Eppure la giurisprudenza è più volte intervenuta invitando il Ministero a concludere la procedura di riconoscimento dei titoli

Esattamente, vi sono, infatti, innumerevoli sentenze, ordinanze, decreti che intimano al Ministero dell’Istruzione e del Merito a procedere al riconoscimento del corso di specializzazione in educazione ai bisogni specifici e al sostegno didattico conseguiti all’estero. Non da ultimo, l’Adunanza Plenaria del Consiglio di Stato, con le sentenze del 28 e 29 dicembre 2022, si è pronunciata sulla riconoscibilità nel nostro ordinamento dei titoli di abilitazione e specializzazione relativi al “sostegno” conseguiti in altri paesi dell’Unione Europea.
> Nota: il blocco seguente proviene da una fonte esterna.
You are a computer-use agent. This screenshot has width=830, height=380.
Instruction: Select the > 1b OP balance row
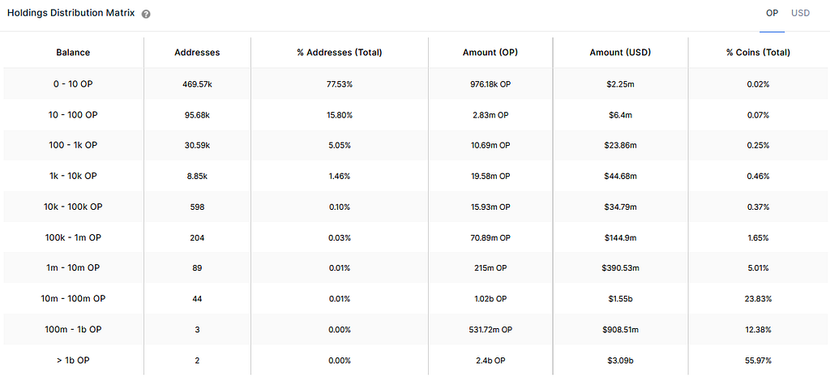[73, 360]
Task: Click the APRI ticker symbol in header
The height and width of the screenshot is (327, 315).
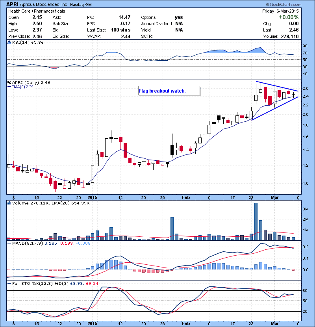Action: coord(13,4)
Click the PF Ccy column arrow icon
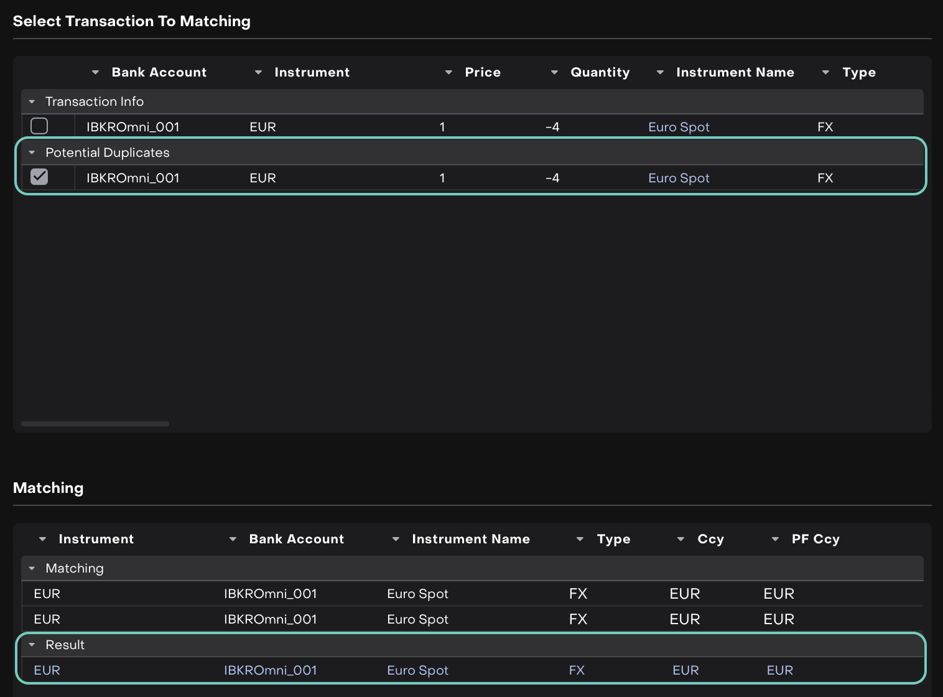Viewport: 943px width, 697px height. (x=775, y=540)
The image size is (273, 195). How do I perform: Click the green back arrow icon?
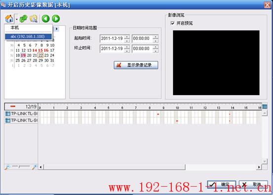click(45, 19)
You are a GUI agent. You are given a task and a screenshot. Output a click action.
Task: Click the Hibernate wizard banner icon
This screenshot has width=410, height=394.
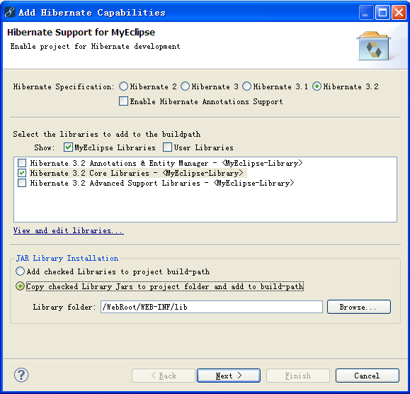coord(373,46)
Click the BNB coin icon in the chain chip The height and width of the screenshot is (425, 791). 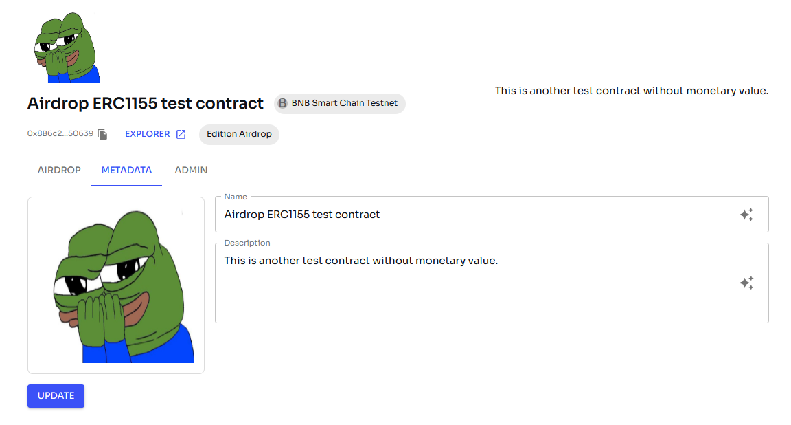coord(282,104)
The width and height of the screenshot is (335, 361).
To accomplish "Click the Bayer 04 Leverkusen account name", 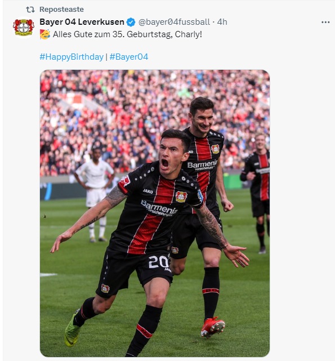I will (x=82, y=22).
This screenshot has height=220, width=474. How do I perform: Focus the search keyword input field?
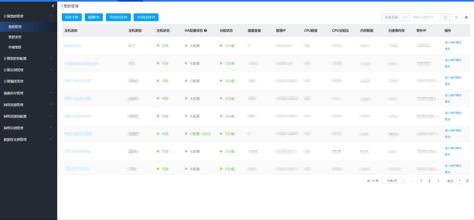424,17
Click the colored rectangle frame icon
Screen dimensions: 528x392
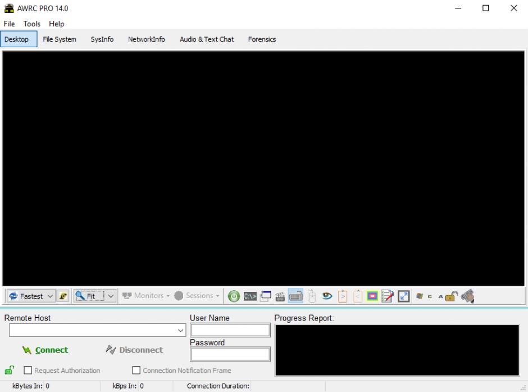click(x=372, y=296)
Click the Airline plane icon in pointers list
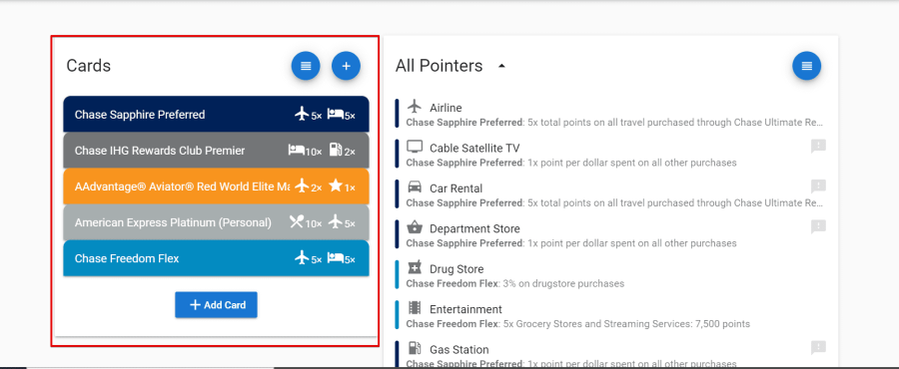899x369 pixels. tap(414, 107)
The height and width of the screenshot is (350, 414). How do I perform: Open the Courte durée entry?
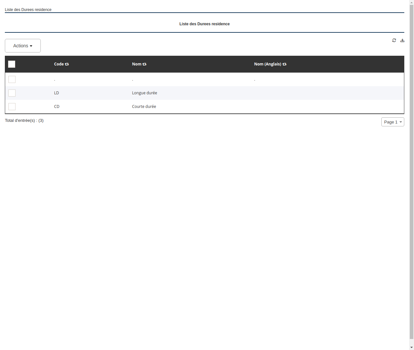click(x=144, y=106)
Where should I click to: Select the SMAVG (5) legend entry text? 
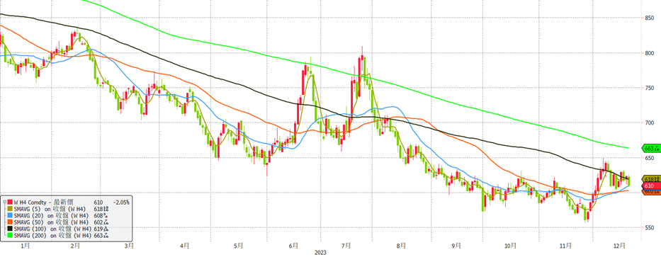pyautogui.click(x=50, y=209)
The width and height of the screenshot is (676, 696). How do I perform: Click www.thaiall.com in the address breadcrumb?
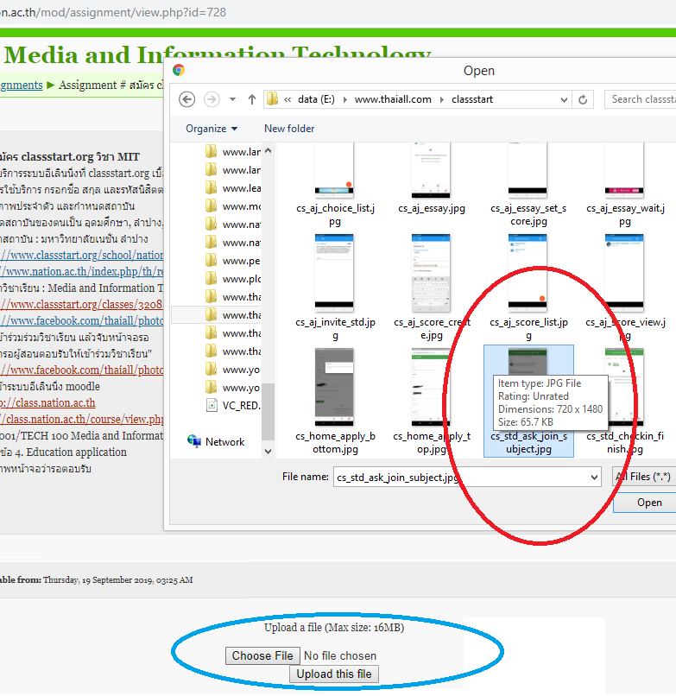(393, 99)

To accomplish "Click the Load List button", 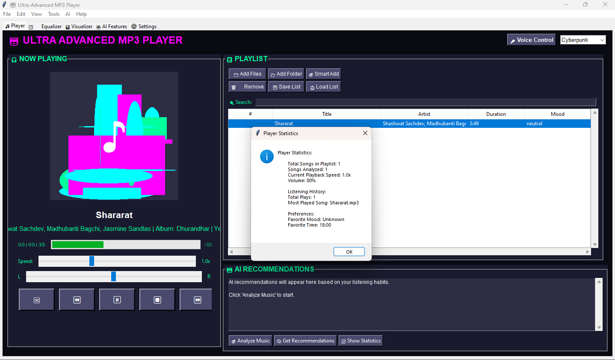I will [323, 87].
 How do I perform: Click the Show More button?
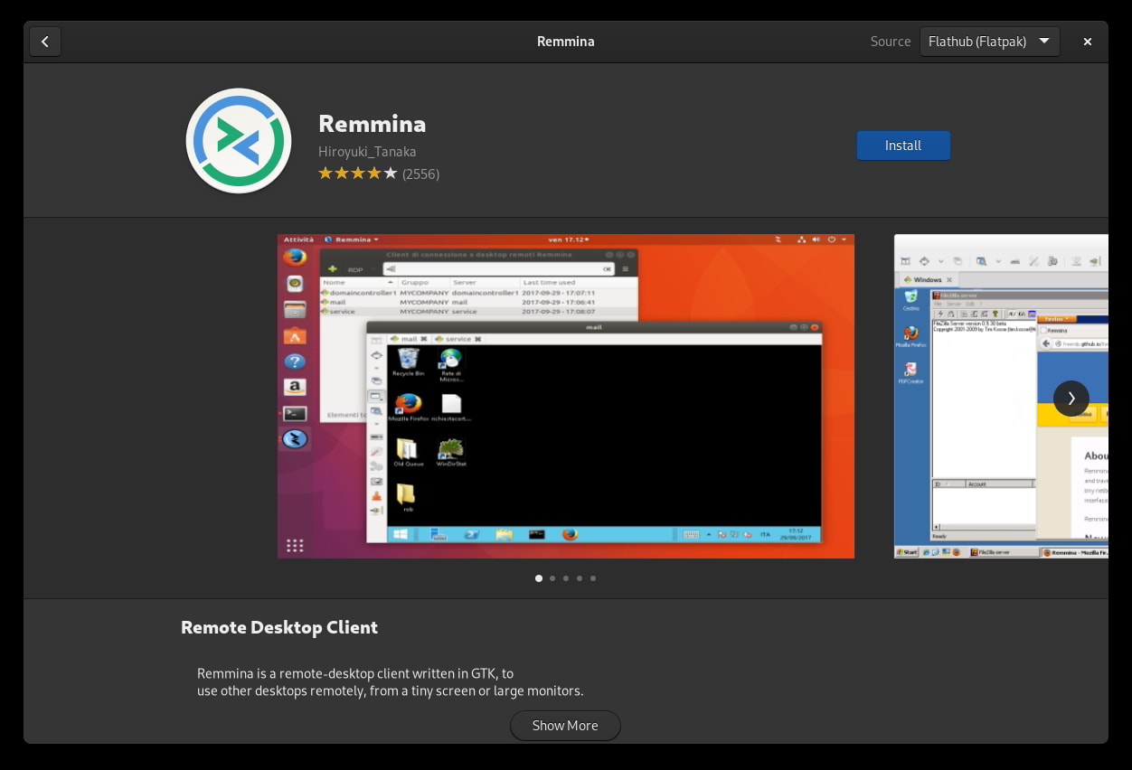[565, 725]
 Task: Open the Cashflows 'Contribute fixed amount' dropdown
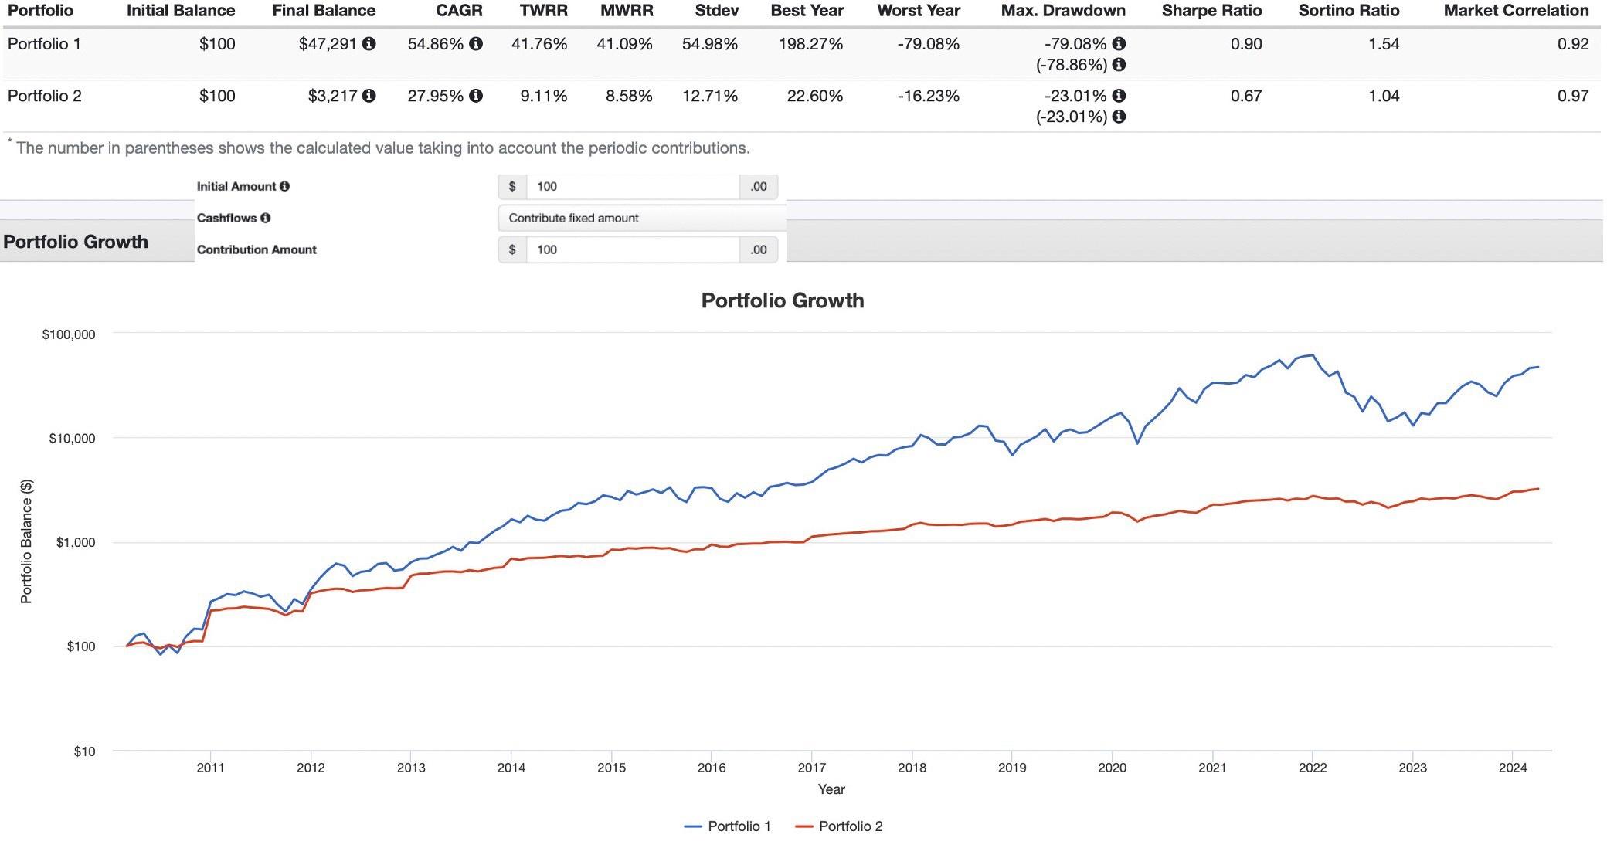[641, 218]

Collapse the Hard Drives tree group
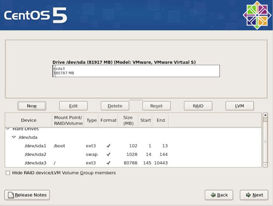tap(8, 129)
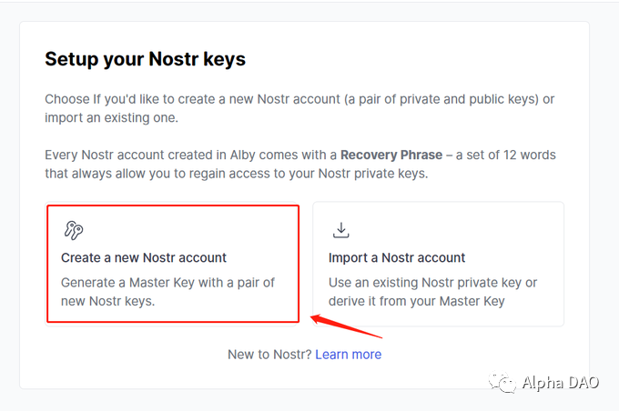Click the 'Setup your Nostr keys' heading
619x411 pixels.
click(x=146, y=59)
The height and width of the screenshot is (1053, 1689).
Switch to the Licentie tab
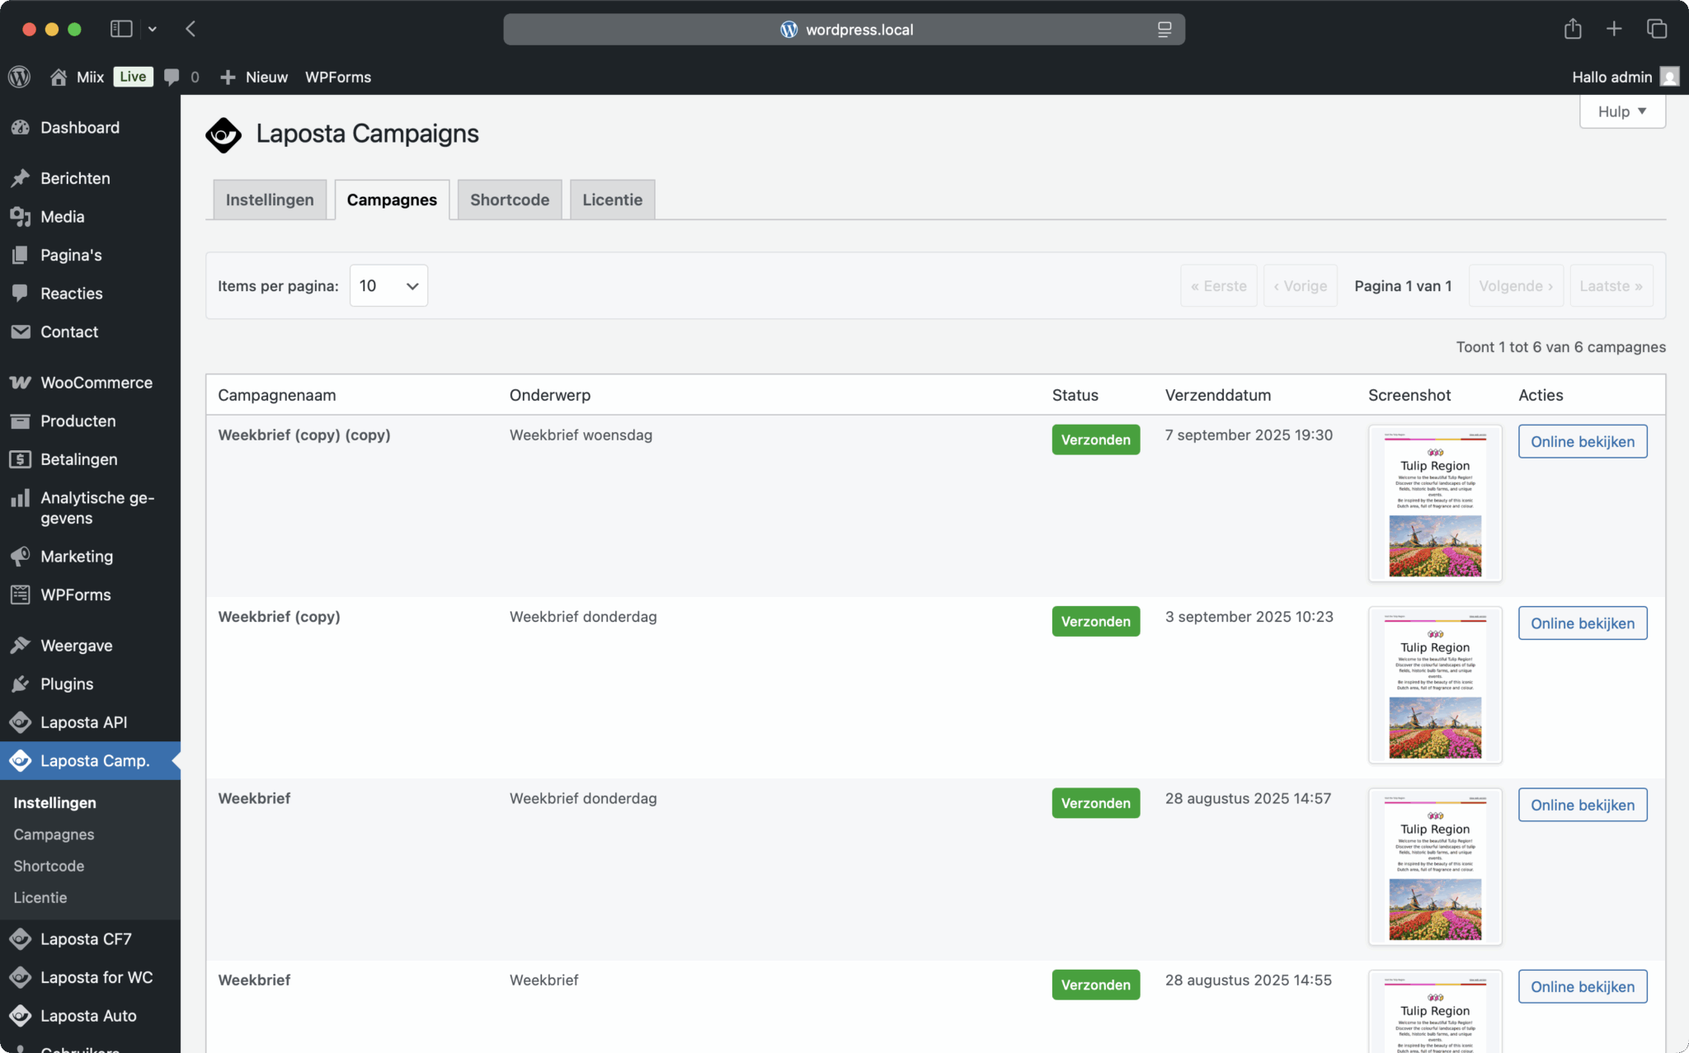coord(612,200)
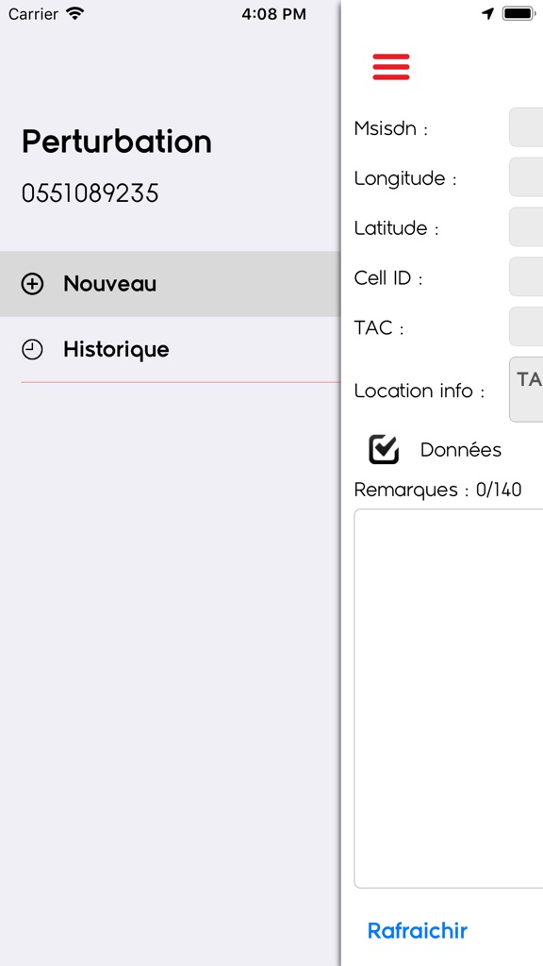Click inside the Remarques text area

449,699
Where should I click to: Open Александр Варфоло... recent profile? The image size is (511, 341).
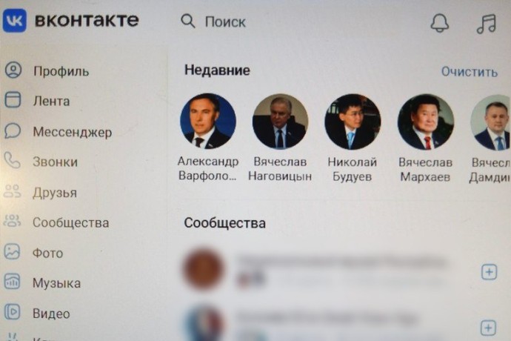pyautogui.click(x=208, y=137)

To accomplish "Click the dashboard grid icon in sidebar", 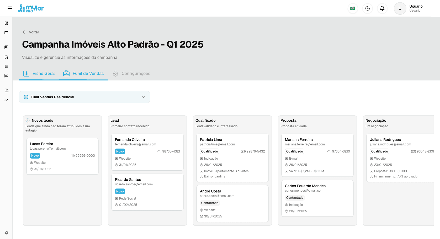I will pos(6,23).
In sintesi, cosa chiedete al Ministero?

Che i nostri titoli vengano riconosciuti dopo anni di attesa e dopo anni che nostro malgrado abbiamo dovuto ricorrere alle sentenze giuridiche per vedere un nostro diritto tutelato. Quindi in vista delle riaperture delle GPS ci aspettiamo che l’inserimento in graduatoria sia secondo il nostro punteggio nella posizione che ci spetta per diritto e per merito. E soprattutto, il Ministero si adoperi al più presto per riconoscere il nostro titolo, andando ad esaminare i titoli esteri, seguendo le indicazioni della Plenaria. Il Ministero invece fino ad oggi ha pensato bene di scatenare la “guerra tra poveri”, tra TFA estero ed italiano. Basterebbe rispettare le leggi e le sentenze per togliere ogni dubbio e ristabilire l’ordine.